Princesse Mononoké
8.4
Princesse Mononoké

Long-métrage d'animation de Hayao Miyazaki (1997)

A la fin de l’année 1997, les amateurs d’anime n’avaient que ce mot à la bouche, Mononoke, le dernier Miyazaki qui battait tous les records d’entrées au Japon, ils en parlaient presque à voix basse, avec une sorte de crainte respectueuse et l’impossibilité complète de savoir si le film sortirait un jour chez nous, les difficultés de distribution à l’international restant compliquées jusqu’à l’explosion Chihiro… En plus, nous ne le savions pas encore, mais Disney rachetant justement ces fameux droits hors Japon, il allait faire trainer la chose plus de deux ans pour ne pas perturber la sortie de son film de l’année suivante, une princesse asiatique qui aime jouer avec la poudre… Bon, comme ça, ça leur laissera le temps de piquer deux trois trucs pour Fantasia 2000 en plus, y’a pas de petits profits…
Autant vous dire que si tôt après sa sortie japonaise, lors de la convention annuelle de types bizarres qui se mataient de l’anime sans interruption pendant deux jours et que je fréquentais parfois à la recherche d’un long métrage inédit, même si on ne parlait que de ça, personne n’osait rêver que le dernier film du week-end, non prévu au programme, serait justement le dernier trésor de Ghibli, accompagnée de sous-titres anglais encore chaud et d’une ambiance extatique.


Et là, on se rend compte que Miyazaki n’est jamais manchot pour vous fabriquer un monde plus vrai que nature, des forêts magnifiques, une mine de fer fascinante et tragique, des sylvains fessus, des chevauchées fantastiques, des charges héroïques, tout ce qu’il faut magnifié par la musique de Joe Hisaishi, et cette impression merveilleuse que l’absence de réels méchants éloigne le film du manichéisme propre au genre…

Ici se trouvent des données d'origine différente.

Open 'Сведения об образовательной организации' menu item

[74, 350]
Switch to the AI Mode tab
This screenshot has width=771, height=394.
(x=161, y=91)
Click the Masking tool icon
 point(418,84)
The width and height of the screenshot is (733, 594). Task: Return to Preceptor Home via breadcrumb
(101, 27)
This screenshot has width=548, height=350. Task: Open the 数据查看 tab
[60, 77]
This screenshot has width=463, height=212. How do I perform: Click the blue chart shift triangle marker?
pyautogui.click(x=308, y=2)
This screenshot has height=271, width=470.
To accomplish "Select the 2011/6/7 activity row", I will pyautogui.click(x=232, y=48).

Cinq ans plus tard, je l’avais revu en salle, un peu par hasard, pour faire découvrir à quelqu’un qui, même installé dans son fauteuil n’avait aucune idée du film que je l’emmenais voir… J’avais bien un peu l’impression que le merveilleux était moins coulant que dans mon souvenir, mais baste ! sur grand écran, avec des conditions de projection enfin correctes, ça faisait toujours son petit effet…

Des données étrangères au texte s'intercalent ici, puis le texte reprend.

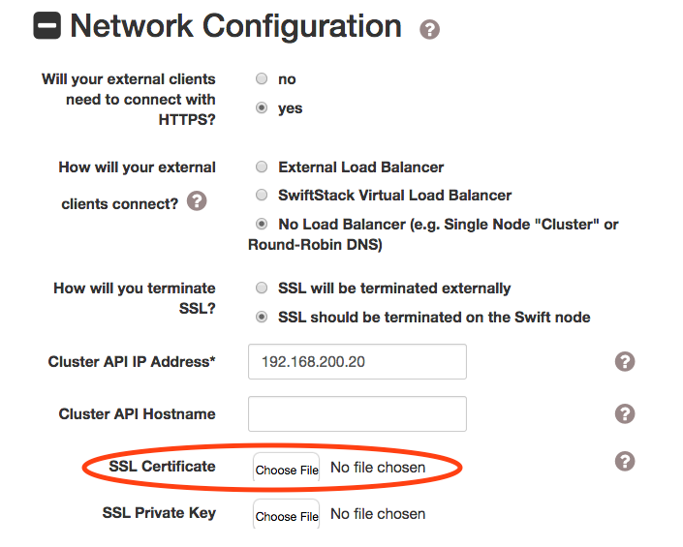
Task: Select SSL terminated on the Swift node
Action: point(262,317)
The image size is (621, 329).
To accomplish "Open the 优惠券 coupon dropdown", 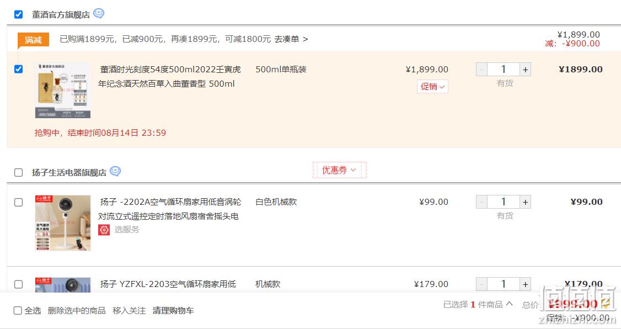I will 339,170.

Et puis, encore dix ans après, hier, donc, si vous suivez bien, je me dis que ça serait chouette de le revoir, que je me suis refait presque toute l’œuvre du maître deux ou trois fois depuis ce temps là, profitant des ressorties internationales, et que c’est presque le dernier qui me manque, avec Chihiro mais dont le souvenir est plus frais…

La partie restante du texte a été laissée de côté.